Il nous faut recevoir cet Évangile comme un appel pressant à nous convertir. Le Seigneur compte sur nous pour que nous ouvrions nos yeux, nos oreilles et surtout notre cœur à tous ceux et celles qui souffrent de la précarité, du mépris et de l’exclusion. Nous ne devons pas attendre qu’une apparition vienne nous dire qui est Lazare et où le trouver : il est à notre porte, même s’il habite au bout du monde. Si nous ne le voyons pas, c’est que nous sommes aveugles. Il devient urgent de combler les ravins d’indifférence, de raboter les montagnes de préjugés et d’abattre les murs d’égoïsme.
La grande priorité c’est de construire des ponts, de tracer des routes et d’aller à la rencontre des autres. Le Christ est là pour nous accompagner car il sait bien que c’est au-dessus de nos forces personnelles. Sa grande mission a été de réconcilier les hommes avec le Père mais aussi entre eux. Il nous veut unis à lui et entre nous.

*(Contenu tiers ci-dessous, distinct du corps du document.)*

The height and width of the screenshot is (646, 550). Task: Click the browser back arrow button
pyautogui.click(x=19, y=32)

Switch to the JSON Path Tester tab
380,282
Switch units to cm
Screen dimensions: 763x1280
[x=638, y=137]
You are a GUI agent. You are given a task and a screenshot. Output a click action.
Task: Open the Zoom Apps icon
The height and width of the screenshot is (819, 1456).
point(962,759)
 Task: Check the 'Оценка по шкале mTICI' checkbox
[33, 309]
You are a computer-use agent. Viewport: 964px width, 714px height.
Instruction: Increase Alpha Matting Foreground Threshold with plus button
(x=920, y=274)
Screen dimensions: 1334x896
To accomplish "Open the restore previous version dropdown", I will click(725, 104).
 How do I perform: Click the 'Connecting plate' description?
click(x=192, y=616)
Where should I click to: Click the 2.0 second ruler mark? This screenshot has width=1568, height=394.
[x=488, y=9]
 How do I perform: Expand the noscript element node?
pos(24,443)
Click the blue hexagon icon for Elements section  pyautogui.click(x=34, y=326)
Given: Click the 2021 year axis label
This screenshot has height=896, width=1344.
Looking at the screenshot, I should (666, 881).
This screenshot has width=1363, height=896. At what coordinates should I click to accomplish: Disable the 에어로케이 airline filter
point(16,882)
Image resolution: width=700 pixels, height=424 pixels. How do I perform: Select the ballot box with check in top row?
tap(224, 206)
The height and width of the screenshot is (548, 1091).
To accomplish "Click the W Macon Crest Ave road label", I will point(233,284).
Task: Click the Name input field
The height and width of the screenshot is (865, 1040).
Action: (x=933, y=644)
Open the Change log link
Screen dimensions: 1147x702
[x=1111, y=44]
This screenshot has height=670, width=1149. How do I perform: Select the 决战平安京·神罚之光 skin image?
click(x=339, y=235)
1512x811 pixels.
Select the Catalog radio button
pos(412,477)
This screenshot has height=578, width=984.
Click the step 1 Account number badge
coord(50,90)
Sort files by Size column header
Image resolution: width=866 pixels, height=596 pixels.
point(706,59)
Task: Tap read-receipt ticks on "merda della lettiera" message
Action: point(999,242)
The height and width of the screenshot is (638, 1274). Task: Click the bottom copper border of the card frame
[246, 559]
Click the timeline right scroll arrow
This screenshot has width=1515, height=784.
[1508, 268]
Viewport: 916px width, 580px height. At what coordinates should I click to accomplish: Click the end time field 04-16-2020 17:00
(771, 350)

C’est le grand commandement qu’il nous laisse : « Aimez-vous les uns les autres comme je vous ai aimés » (Jn 15,12). Nous n’aurons jamais fini de nous ajuster à son regard d’amour sur les personnes qui nous entourent.
L’Eucharistie qui nous rassemble nous annonce un monde où il n’y aura plus de pauvres. Dans ce monde nouveau, tous, riches et pauvres se retrouveront à la même table ; ils partageront ce qu’ils possèdent. Personne n’y manquera du nécessaire. Tous auront assez pour entrer dans la fête. Le monde que l’Eucharistie annonce, c’est celui-là même que le Christ est venu instaurer. Jésus nous encourage à surmonter notre égoïsme et nos peurs pour partager avec les plus pauvres. C’est pour tous que le Christ a livré son corps et versé son sang. Alors, prenons soin des autres, faisons de belles choses, tout de suite ! Car ce qui n’a pas été semé sur cette terre ne peut pas être récolté au ciel.